The table fell silent. Sophia played with one last sugar packet, running it along her fingernails, then stopped to really look at them. Bitten down to the quick, jagged, polish peeling. She sighed, and then looked up at us, two big tears rolling down her cheeks.

“I hate him,” she whispered, drawing a shuddering breath. “And I miss him.”

“We know, sweetie,” Mimi said, drawing Sophia’s hand into hers.

I leaned over and gave Sophia my napkin, which she used to wipe her eyes. She looked down at her sweatshirt, rumpled and stained.

“I kind of stink,” she said with a grimace.

“We know, sweetie,” Mimi said again, which cracked a smile out of Sophia for the first time in a while.

A little pink crept back into her cheeks. She pulled a ponytail holder out of her purse and wrapped her messy hair back into a bun, out of her face. She glanced up as the waiter came to bring our food, her eyes growing huge when she realized the mounds of food she’d ordered. Once he had left, she unfolded her napkin and tucked it in her lap.

“Okay, no more wallowing. I ordered it, so I’ll eat it. But starting this afternoon, no more wallowing includes no more eating like a thirteen-year-old boy.”

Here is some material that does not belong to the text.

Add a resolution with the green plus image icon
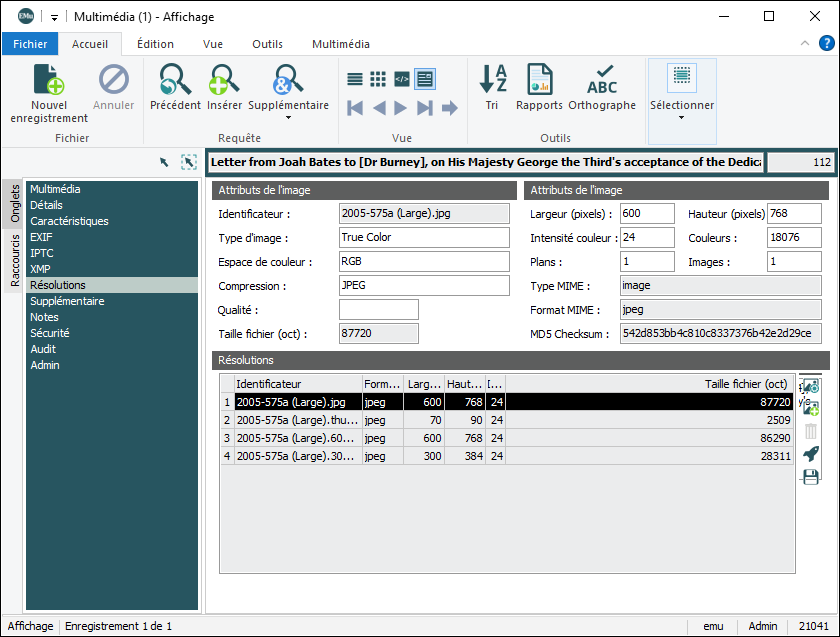Viewport: 840px width, 637px height. pos(811,408)
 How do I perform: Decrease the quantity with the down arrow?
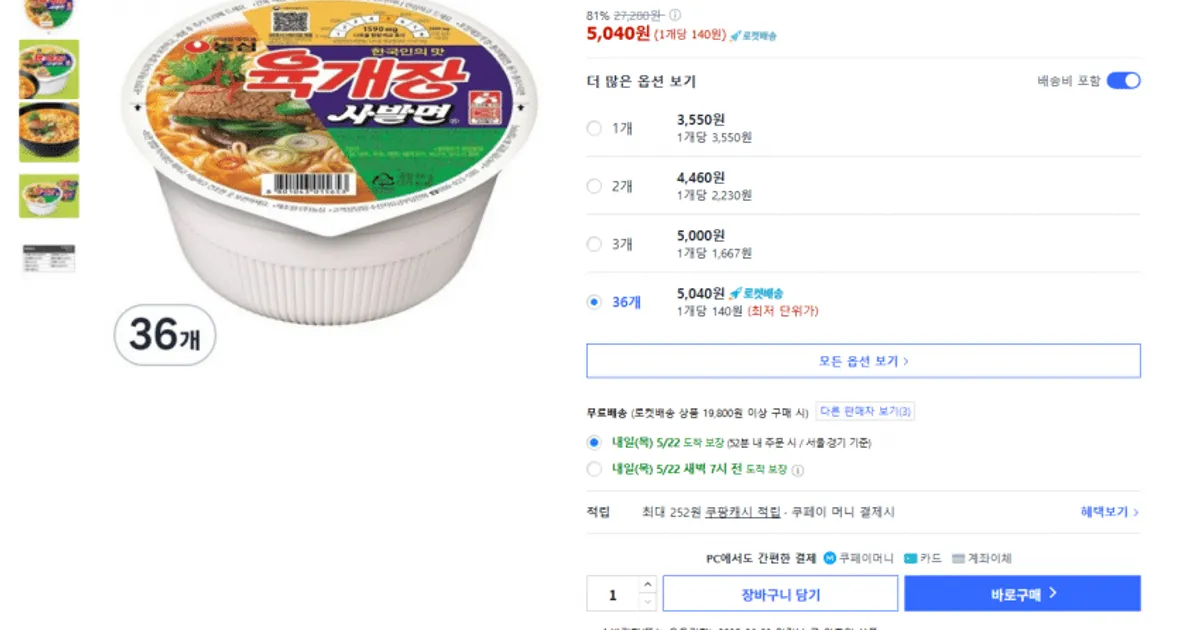(647, 602)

“Boys that age have to eat like that. They have to keep up their strength for their many boners a day,” Mimi said matter-of-factly, separating her blueberries from her raspberries, then lining them up on the side of her plate like tiny cannonballs. Sophia and I stared at her as she went on to explain the extreme impact of boners on the social lives of junior high boys. As related to her by her fiancé, apparently an expert.